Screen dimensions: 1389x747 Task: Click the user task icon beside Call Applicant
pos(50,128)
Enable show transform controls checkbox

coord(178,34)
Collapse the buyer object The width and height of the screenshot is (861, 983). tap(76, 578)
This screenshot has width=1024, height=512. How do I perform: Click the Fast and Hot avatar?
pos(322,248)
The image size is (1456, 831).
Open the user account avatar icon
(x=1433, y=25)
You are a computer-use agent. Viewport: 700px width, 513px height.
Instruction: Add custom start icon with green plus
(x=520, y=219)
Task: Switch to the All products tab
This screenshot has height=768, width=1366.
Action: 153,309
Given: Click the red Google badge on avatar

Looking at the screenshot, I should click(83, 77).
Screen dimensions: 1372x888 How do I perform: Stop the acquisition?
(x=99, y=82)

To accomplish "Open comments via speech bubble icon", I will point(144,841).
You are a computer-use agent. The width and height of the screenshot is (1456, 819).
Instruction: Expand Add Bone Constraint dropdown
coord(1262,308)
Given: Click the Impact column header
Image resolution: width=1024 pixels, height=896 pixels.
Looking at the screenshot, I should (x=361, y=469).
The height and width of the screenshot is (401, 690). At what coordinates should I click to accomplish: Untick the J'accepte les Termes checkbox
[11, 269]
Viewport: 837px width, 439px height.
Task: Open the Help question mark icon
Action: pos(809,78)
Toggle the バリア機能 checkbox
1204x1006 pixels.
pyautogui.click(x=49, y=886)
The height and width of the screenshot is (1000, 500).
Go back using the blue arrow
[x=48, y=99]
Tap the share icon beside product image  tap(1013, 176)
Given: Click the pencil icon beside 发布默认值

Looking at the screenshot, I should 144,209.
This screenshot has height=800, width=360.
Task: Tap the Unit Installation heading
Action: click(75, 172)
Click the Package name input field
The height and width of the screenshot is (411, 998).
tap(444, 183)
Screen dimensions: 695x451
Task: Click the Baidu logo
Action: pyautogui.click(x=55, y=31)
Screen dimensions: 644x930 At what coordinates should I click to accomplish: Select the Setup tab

◆ ◆ ◆ ◆ ◆

■ **WORK INSTRUCTIONS**
List every line of the data above that contains the word "accomplish", and copy each of those lines in full.

■ **THE RESULT**
To accomplish "Open comments via speech bubble icon", I will point(144,841).
The height and width of the screenshot is (401, 690). At what coordinates should I click to accomplish: Untick the J'accepte les Termes checkbox
Screen dimensions: 644x930 At what coordinates should I click to accomplish: Select the Setup tab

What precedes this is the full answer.